Extract:
# # # # #

The EPA Deserves Software Freedom, Too

Post Syndicated from Bradley M. Kuhn original http://ebb.org/bkuhn/blog/2015/09/22/vw.html

The issue of software freedom is, not surprisingly, not mentioned in
the mainstream
coverage of Volkswagen’s recent use of proprietary software to circumvent
important regulations that exist for the public good
. Given
that Volkswagen
is an upstream contributor to Linux
, it’s highly likely that Volkswagen
vehicles have Linux in them.

Thus, we have a wonderful example of how much we sacrifice at the altar of
“Linux adoption”. While I’m glad for some Free
Software to appear in products rather than none, I also believe
that, too often, our community happily accepts the idea that we should
gratefully laud any company that includes even a tiny bit of Free Software in their product,
and gives a little code back, even if most of what they do is proprietary
software.

# # # # #

Set tasks:
**a.** Write out the passage of the Volkswagen post between "The EPA Deserves" and "Linux in them.", inclusive.
**b.** In the Volkswagen post, what project is Volkswagen said to contribute to upstream?

# # # # #

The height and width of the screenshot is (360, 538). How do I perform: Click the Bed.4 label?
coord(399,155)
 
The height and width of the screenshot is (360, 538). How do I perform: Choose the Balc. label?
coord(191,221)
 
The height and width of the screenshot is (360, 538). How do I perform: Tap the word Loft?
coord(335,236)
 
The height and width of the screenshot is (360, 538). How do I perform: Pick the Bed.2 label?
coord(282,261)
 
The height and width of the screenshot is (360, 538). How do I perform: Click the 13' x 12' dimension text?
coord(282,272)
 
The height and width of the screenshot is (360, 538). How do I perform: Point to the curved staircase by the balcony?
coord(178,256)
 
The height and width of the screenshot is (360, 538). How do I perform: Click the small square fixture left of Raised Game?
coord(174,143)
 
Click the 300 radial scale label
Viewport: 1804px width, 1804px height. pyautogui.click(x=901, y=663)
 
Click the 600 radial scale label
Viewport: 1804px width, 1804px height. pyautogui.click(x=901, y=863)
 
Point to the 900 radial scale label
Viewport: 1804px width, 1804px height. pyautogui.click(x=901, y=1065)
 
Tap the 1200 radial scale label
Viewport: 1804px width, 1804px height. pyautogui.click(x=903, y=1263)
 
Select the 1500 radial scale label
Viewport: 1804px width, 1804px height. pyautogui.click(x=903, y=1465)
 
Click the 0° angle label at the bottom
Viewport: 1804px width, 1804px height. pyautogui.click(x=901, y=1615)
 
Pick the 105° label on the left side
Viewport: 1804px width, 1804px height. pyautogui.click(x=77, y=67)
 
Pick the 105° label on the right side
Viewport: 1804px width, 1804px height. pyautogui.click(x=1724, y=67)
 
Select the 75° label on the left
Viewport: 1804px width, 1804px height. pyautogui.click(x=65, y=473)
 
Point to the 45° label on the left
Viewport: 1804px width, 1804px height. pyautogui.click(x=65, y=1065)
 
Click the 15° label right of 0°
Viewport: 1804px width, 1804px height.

# # # # #

Expected answers:
**a.**
The EPA Deserves Software Freedom, Too

Post Syndicated from Bradley M. Kuhn original http://ebb.org/bkuhn/blog/2015/09/22/vw.html

The issue of software freedom is, not surprisingly, not mentioned in
the mainstream
coverage of Volkswagen’s recent use of proprietary software to circumvent
important regulations that exist for the public good
. Given
that Volkswagen
is an upstream contributor to Linux
, it’s highly likely that Volkswagen
vehicles have Linux in them.

**b.** Linux